→ **Text excerpt**:
Automated Program Repair: Emerging trends pose and expose problems for benchmarks
Joseph Renzullo, Pemma Reiter, Westley Weimer, Stephanie Forrest
TL;DR
This paper examines how machine learning, especially large language models, has transformed Automated Program Repair (APR) and how benchmarks have struggled to remain valid in this ML-centric era. It documents data leakage, contamination, and memorization as core threats to generalization, and shows that APR benchmarks differ fundamentally from typical ML datasets in scale, reproducibility, and evaluation protocols. The authors propose standardization efforts, including StandUp4NPR for evaluation and APR-COMP 2024 to unify benchmarks and track progress. Together, these insights underscore the need for rigorous, comparable, and reproducible evaluations to ensure ML-based APR methods translate into reliable, real-world software repairs.
Abstract
Machine learning (ML) now pervades the field of Automated Program Repair (APR). Algorithms deploy neural machine translation and large language models (LLMs) to generate software patches, among other tasks. But, there are important differences between these applications of ML and earlier work. Evaluations and comparisons must take care to ensure that results are valid and likely to generalize. A challenge is that the most popular APR evaluation benchmarks were not designed with ML techniques in mind. This is especially true for LLMs, whose large and often poorly-disclosed training datasets may include problems on which they are evaluated.

→ **Task requirements**:
[1] According to the program repair text, which two standardization efforts do the authors propose?
[2] List every author named in the program repair text.
[3] Reproduce the portion of the program repair text that opens with "Automated Program Repair: Emerging" and closes with "real-world software repairs.", substituting "test suites" for "benchmarks".
The items below come from a separate source.

→ **Given data**:
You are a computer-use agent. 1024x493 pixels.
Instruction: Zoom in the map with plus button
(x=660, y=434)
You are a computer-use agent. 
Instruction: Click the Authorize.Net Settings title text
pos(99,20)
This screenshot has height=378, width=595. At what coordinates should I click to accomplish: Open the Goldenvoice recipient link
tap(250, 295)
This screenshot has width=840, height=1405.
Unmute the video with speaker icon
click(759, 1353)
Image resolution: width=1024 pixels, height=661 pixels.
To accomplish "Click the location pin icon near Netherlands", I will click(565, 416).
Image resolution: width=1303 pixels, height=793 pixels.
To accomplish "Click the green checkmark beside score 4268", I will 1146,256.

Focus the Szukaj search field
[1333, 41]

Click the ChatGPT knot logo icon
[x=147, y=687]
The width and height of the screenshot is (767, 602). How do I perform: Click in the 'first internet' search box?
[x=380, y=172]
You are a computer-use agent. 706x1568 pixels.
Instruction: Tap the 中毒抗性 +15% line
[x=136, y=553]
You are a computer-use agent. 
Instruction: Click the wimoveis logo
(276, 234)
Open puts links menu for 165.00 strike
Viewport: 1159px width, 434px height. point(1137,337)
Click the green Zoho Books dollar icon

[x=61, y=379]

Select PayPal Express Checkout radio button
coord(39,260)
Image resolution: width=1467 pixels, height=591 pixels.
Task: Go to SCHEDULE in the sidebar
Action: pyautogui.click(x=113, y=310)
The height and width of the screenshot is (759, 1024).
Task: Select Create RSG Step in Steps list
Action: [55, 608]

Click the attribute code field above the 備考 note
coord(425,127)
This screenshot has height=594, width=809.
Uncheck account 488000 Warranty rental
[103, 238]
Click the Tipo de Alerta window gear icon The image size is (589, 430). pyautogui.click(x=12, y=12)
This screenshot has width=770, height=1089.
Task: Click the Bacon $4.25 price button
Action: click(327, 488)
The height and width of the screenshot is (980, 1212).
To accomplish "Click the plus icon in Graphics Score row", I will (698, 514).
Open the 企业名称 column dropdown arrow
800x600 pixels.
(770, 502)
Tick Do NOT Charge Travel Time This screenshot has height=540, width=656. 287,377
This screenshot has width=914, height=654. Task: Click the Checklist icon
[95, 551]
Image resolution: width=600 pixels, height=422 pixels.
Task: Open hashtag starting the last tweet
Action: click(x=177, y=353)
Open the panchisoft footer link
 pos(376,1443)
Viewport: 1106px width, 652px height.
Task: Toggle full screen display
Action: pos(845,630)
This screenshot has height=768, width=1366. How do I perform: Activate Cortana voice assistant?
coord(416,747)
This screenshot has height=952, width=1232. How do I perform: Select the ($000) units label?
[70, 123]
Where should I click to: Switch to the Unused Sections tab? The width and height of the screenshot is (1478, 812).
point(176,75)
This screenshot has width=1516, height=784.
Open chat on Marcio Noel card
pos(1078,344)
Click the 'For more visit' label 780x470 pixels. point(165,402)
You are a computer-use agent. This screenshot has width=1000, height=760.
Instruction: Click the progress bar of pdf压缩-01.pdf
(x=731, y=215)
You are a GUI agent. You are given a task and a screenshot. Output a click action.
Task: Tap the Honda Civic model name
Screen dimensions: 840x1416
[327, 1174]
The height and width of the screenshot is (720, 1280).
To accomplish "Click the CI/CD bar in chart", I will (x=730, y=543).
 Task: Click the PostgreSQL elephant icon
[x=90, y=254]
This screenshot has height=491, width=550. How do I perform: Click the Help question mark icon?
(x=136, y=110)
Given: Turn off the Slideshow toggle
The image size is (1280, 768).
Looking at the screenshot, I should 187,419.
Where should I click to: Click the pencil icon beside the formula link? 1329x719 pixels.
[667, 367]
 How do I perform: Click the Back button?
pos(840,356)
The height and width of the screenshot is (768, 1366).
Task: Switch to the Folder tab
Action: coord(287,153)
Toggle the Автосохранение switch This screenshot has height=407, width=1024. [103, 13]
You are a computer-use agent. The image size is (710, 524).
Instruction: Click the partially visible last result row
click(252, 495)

→ **Solutions to the tasks**:
[1] StandUp4NPR for evaluation, and APR-COMP 2024 to unify benchmarks and track progress.

[2] Joseph Renzullo, Pemma Reiter, Westley Weimer, Stephanie Forrest

[3]
Automated Program Repair: Emerging trends pose and expose problems for test suites
Joseph Renzullo, Pemma Reiter, Westley Weimer, Stephanie Forrest
TL;DR
This paper examines how machine learning, especially large language models, has transformed Automated Program Repair (APR) and how test suites have struggled to remain valid in this ML-centric era. It documents data leakage, contamination, and memorization as core threats to generalization, and shows that APR test suites differ fundamentally from typical ML datasets in scale, reproducibility, and evaluation protocols. The authors propose standardization efforts, including StandUp4NPR for evaluation and APR-COMP 2024 to unify test suites and track progress. Together, these insights underscore the need for rigorous, comparable, and reproducible evaluations to ensure ML-based APR methods translate into reliable, real-world software repairs.